> [EXERCISE AIM]
Your output should be the lines from the one containing "The height and" through the last line below, both ends included, exactly as written and free of pictures.
_____
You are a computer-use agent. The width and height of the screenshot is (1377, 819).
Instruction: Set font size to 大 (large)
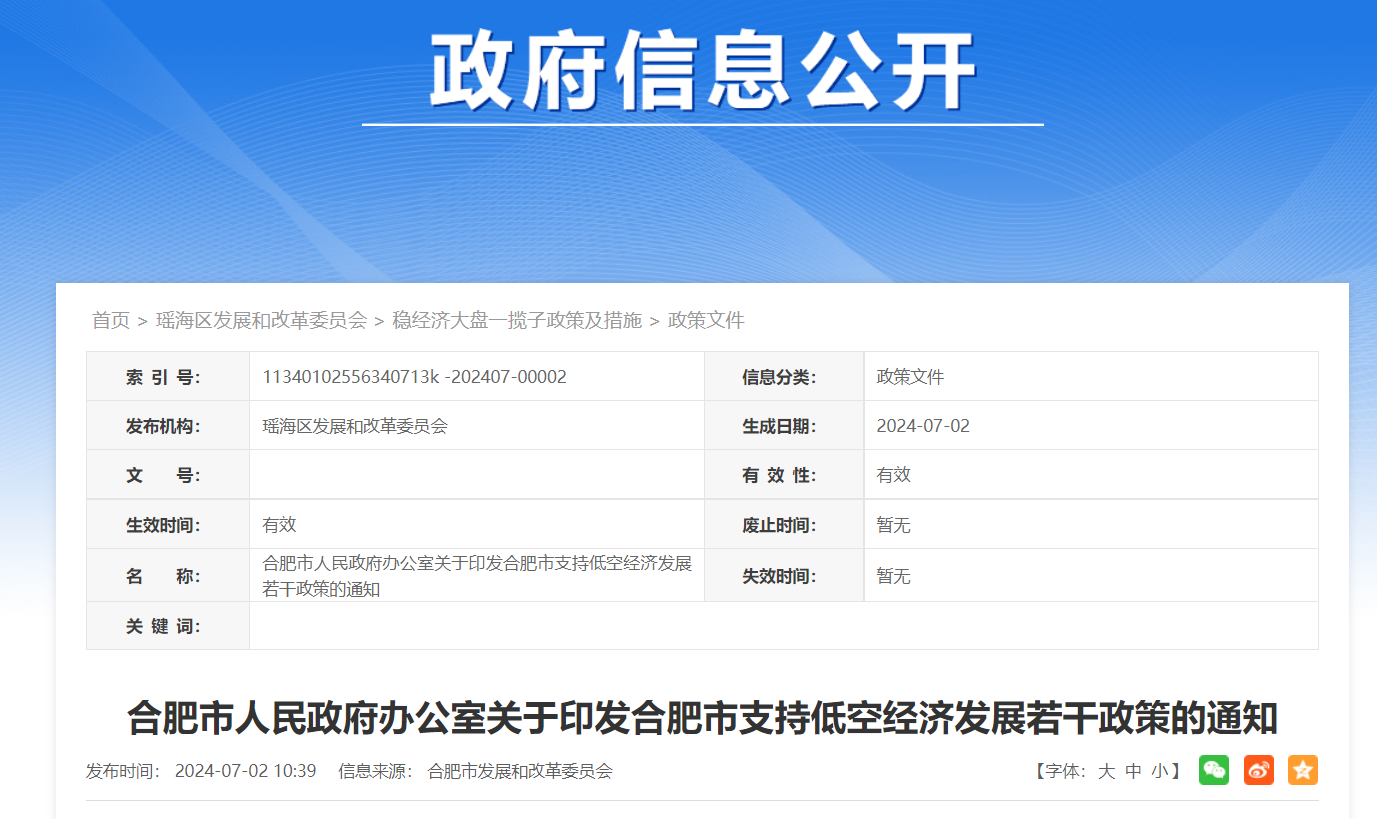point(1106,771)
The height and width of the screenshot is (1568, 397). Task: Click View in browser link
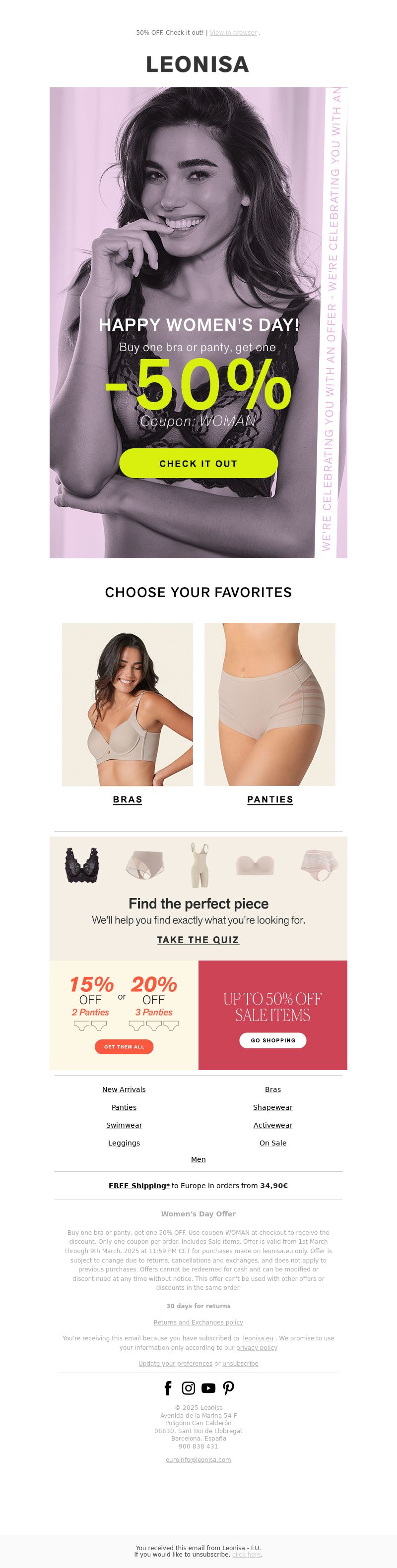233,33
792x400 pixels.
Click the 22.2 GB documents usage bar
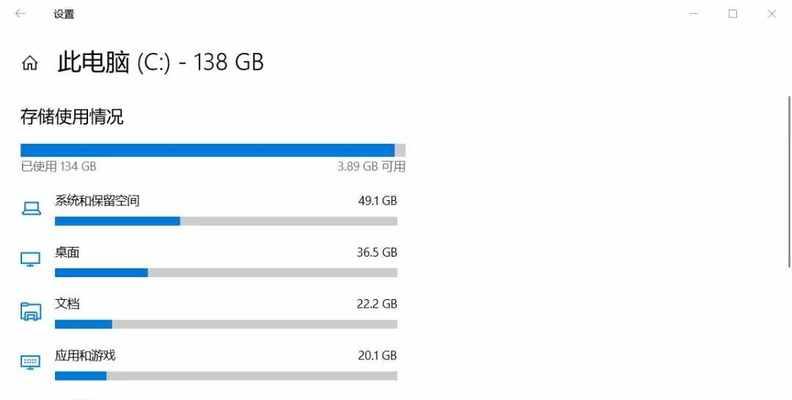(x=226, y=324)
_____
> [RESULT FOR THIS EXERCISE]
The height and width of the screenshot is (1568, 397). Task: Click View in browser link
233,33
792x400 pixels.
Click the 22.2 GB documents usage bar
(x=226, y=324)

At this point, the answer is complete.